Crucial John Sterling calls will be graded here out of a possible 35 points: 10 each for enthusiasm, duration, and catchphrase over-the-topness, with 5 points that we’ll dole out at our discretion for things like “an A-Bomb for Matsui” (gaffes are part of Sterling’s, um, charm). Today: The Yankees win the World Series.
Enthusiasm: It’s clear that Sterling is working this game on just one day’s rest. He sounds tired, and the result is something you’d expect to follow a mid-May win against Baltimore, and not a World Series championship. It’s an even more pitiful effort when compared to some of Sterling’s other work this postseason. Listen to this compilation of “the”s compiled by the heroic Sterlingographers over at It Is High, It Is Far, It Is … Caught. Last night’s “the” just doesn’t stand up. And his postscript is even more dreadful. Wake up, John! This is what you’ve been waiting for! 3/10.
Duration: The warble clocked in at 10.05 seconds, but since official IIHIIFIIC warble measurements include extraneous words like “World Series over,” this is roughly on par with the 10.62 he registered after the ALCS. A solid effort, even if he didn’t step up his game for the moment of moments. 8.5/10.
Catchphrases. You knew what was coming. We all knew what was coming. He gets his two points for the addition of “World Series over,” but he gets no points for creativity. At the very least, “World Series over” does kind of roll of the tongue, more so than “American League Championship Series over.” Syllabically, it works nicely. 7/10.
Bonus Points. We get the sense that, maybe halfway through the postscript, Sterling realizes that he’s blowing this call. After he’s done explaining how the Yankees are the greatest franchise in this history of organized competition, he ramps up the enthusiasm just a notch to reiterate that “Once again, the 2009 New York Yankees are World Champions!” One point for the effort, even if it’s too little, too late.

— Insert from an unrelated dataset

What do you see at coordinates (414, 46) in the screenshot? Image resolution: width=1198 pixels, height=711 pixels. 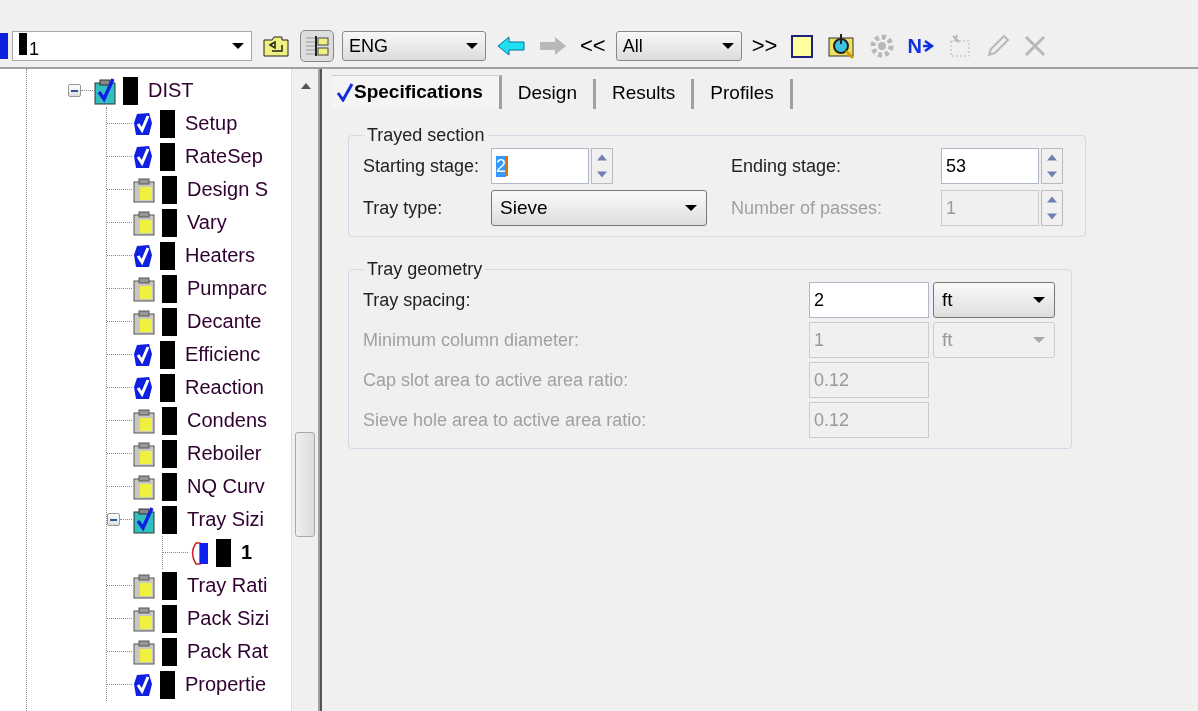 I see `units-dropdown: ENG` at bounding box center [414, 46].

Total: 19.5. Perhaps our expectations were unrealistically high, but we’re justified in expecting a big-game performance in this situation, and we didn’t get one. Perhaps it’s our method of scoring — we hear your concerns, and we’ll be spending the off-season tinkering with our system — but this was a disappointing effort by any objective means of analysis. But there’s always next year. How many days is it until broadcasters report to Spring Training, anyway?